Aim of the task → Return each entry below word for word, leaving out any image.

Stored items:
◆ ◆ ◆ ◆ ◆

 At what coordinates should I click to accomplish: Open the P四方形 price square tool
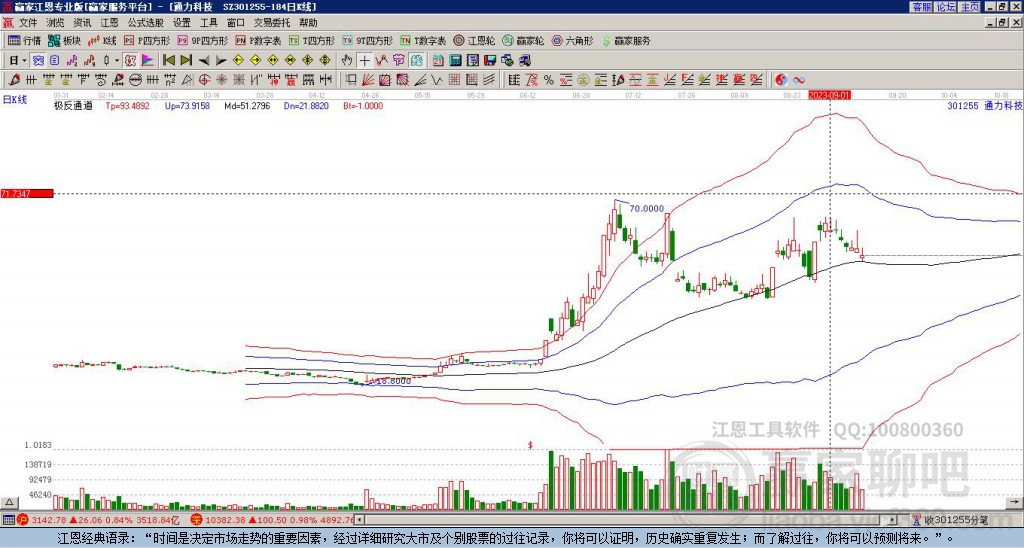(147, 40)
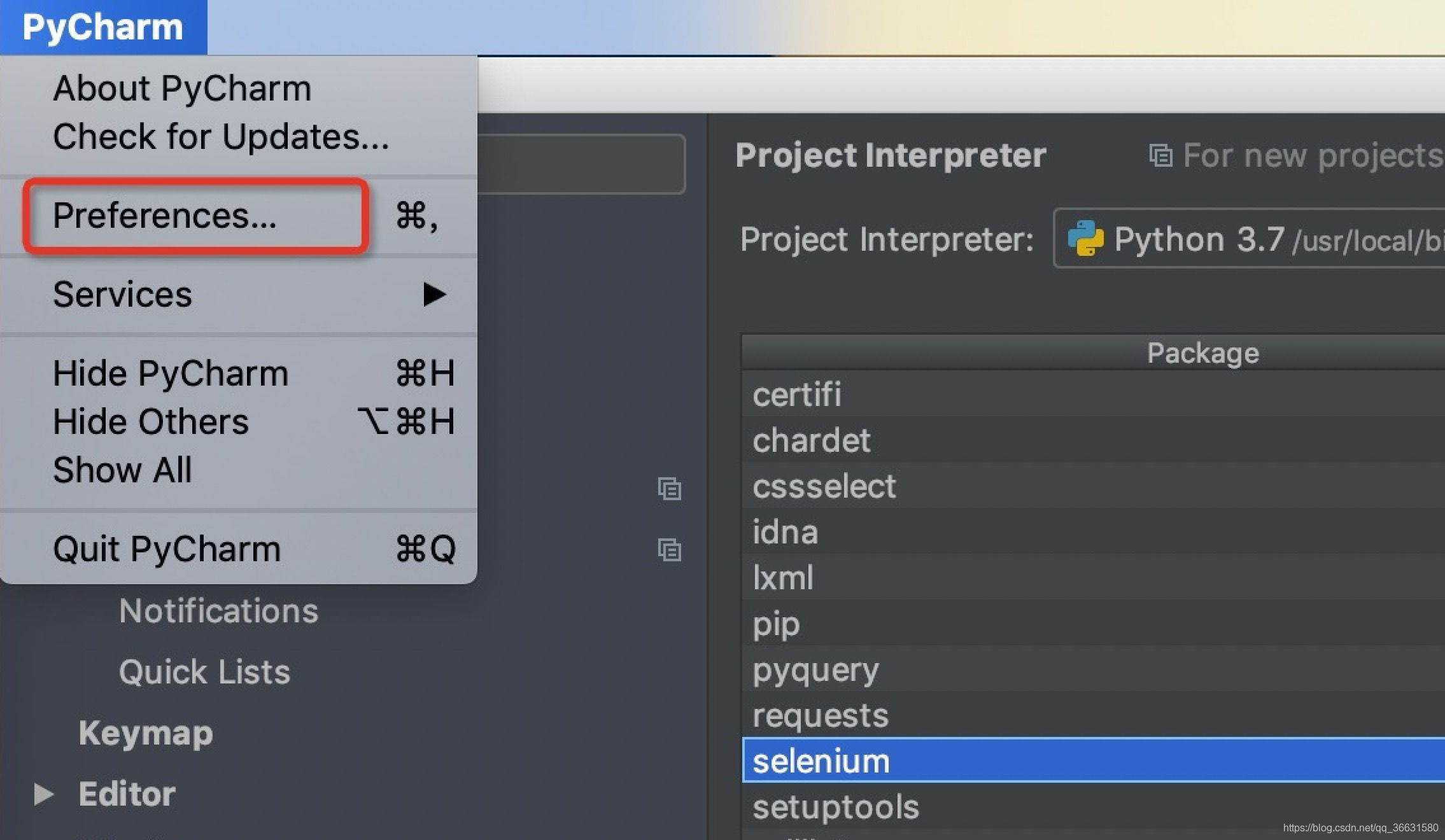The image size is (1445, 840).
Task: Open the PyCharm application menu
Action: tap(102, 25)
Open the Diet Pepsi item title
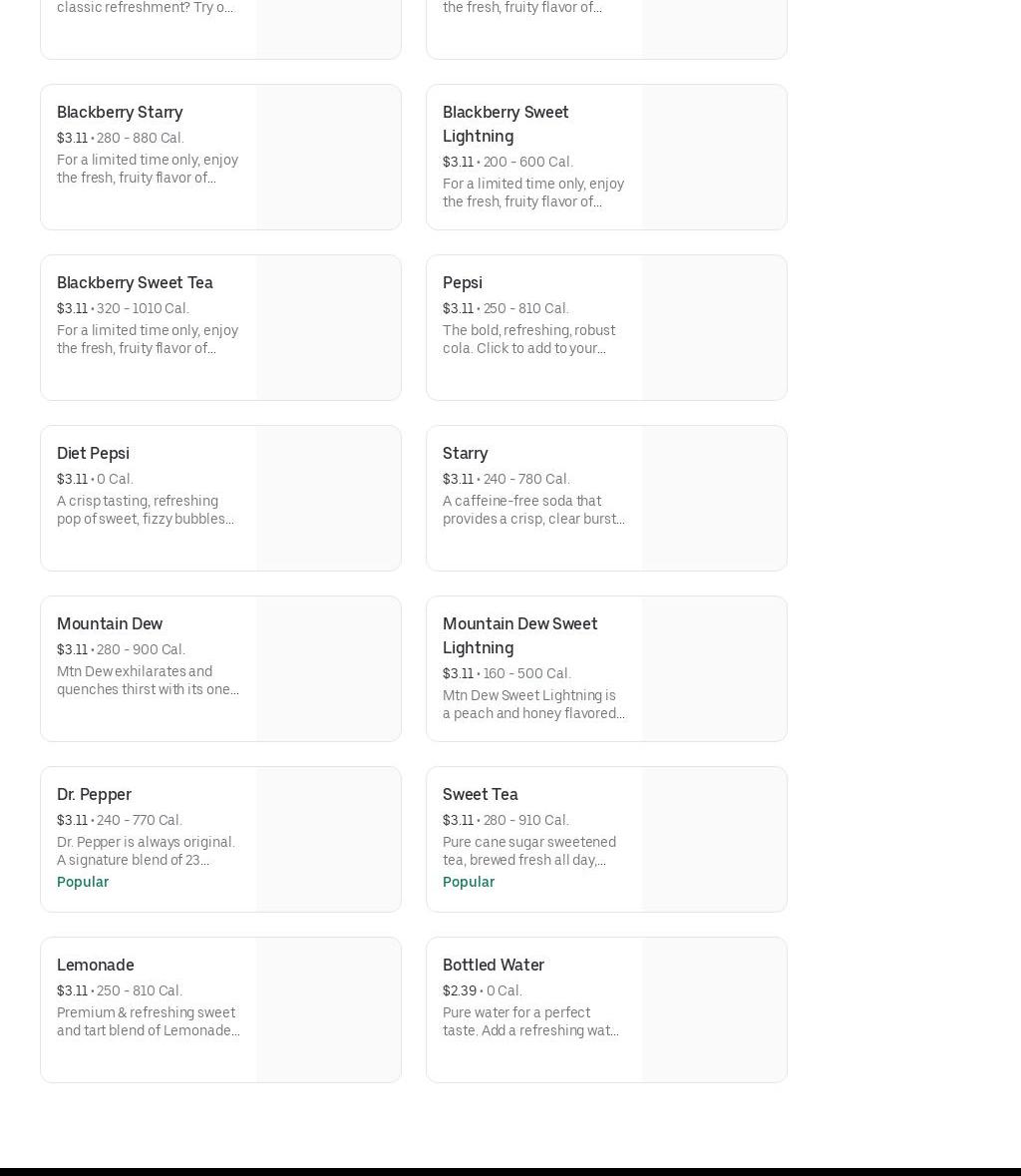The image size is (1021, 1176). [x=93, y=453]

◆ ◆ ◆ ◆ ◆

Response →
 At what coordinates should I click to accomplish: Open the P四方形 price square tool
(147, 40)
The image size is (1445, 840).
Task: Open the PyCharm application menu
Action: tap(102, 25)
Open the Diet Pepsi item title
The image size is (1021, 1176). [x=93, y=453]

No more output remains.